Exercise requirements
Nothing other than the lines from the one containing "Given: Click the" through the close of the entries below should be printed, each exactly.

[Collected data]
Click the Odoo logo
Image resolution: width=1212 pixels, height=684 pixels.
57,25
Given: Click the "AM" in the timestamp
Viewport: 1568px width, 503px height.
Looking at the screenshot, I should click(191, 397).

Written answer
Given: Click the "AM" in the timestamp
Viewport: 1568px width, 503px height.
Looking at the screenshot, I should click(191, 397).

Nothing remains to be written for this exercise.